A global crew of researchers has made a ground-breaking discovery that opens the door to developments in neuromorphic computing and ultrahigh-density information storage: room-temperature ferroelectric and resistive switching behaviors in single-element tellurium (Te) nanowires. This discovery was printed in Nature Communications.
This research supplies the primary experimental affirmation of ferroelectricity in Te nanowires, a single-element materials that was beforehand solely anticipated in theoretical fashions.
Ferroelectric supplies are substances that may retailer electrical cost and hold it even when the ability is turned off, and their cost may be switched by making use of an exterior electrical area – a attribute important for non-volatile reminiscence purposes.
Yong P. Chen, Examine Co-Corresponding Writer and Principal Investigator, Tohoku College
Yong P. Chen can be a Professor at Purdue and Aarhus Universities.
Ferroelectricity is often present in compounds, however single-element supplies like tellurium (Te) hardly ever exhibit this property because of their symmetric atomic constructions.
Nonetheless, Chen and his crew demonstrated that Te nanowires exhibit robust ferroelectric traits at room temperature because of the distinctive atomic displacement of their one-dimensional chain construction. They found this utilizing piezoresponse power microscopy (PFM) and high-resolution scanning transmission electron microscopy.
Constructing on this discovering, the group created a novel system known as a self-gated ferroelectric field-effect transistor (SF-FET), which mixes semiconducting and ferroelectric traits into one unit.
The SF-FET has a exceptional storage density of greater than 1.9 terabytes per sq. centimeter, quick switching speeds of lower than 20 nanoseconds, and excellent information retention.
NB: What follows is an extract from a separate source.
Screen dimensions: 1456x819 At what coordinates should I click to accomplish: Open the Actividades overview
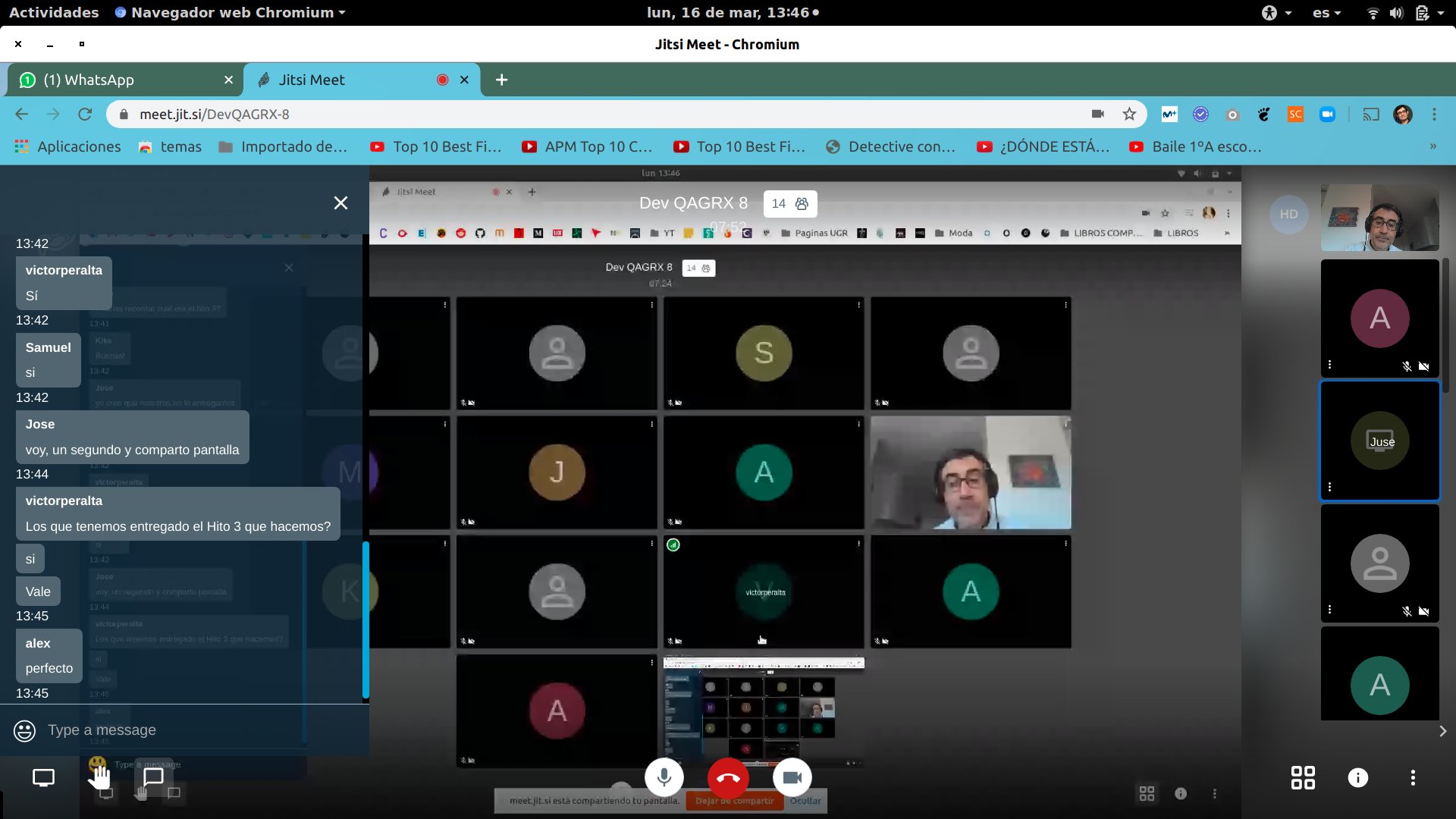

Our breakthrough opens up new alternatives for next-generation reminiscence units, the place Te nanowires’ excessive mobility and distinctive digital properties might assist simplify system architectures. Our SF-FET system might additionally play a vital function in future synthetic intelligence programs, enabling neuromorphic computing that mimics human mind operate. Moreover, the findings can assist result in decrease energy consumption in digital units, addressing the necessity for sustainable expertise.
Yaping Qi, Examine Co-First Writer and Assistant Professor, Superior Institute for Supplies Analysis, Tohoku College
The crew at AIMR, together with Qi and Chen, is collaborating with Professor Hao Li’s group to discover new 2D ferroelectric supplies utilizing synthetic intelligence (AI) methods. This analysis could result in the invention of extra supplies with promising ferroelectric properties or potential purposes past reminiscence storage, corresponding to neuromorphic computing.
Journal Reference:
Zhang, J., et al. (2024) Room-temperature ferroelectric, piezoelectric and resistive switching behaviors of single-element Te nanowires. Nature Communications. doi.org/10.1038/s41467-024-52062-6.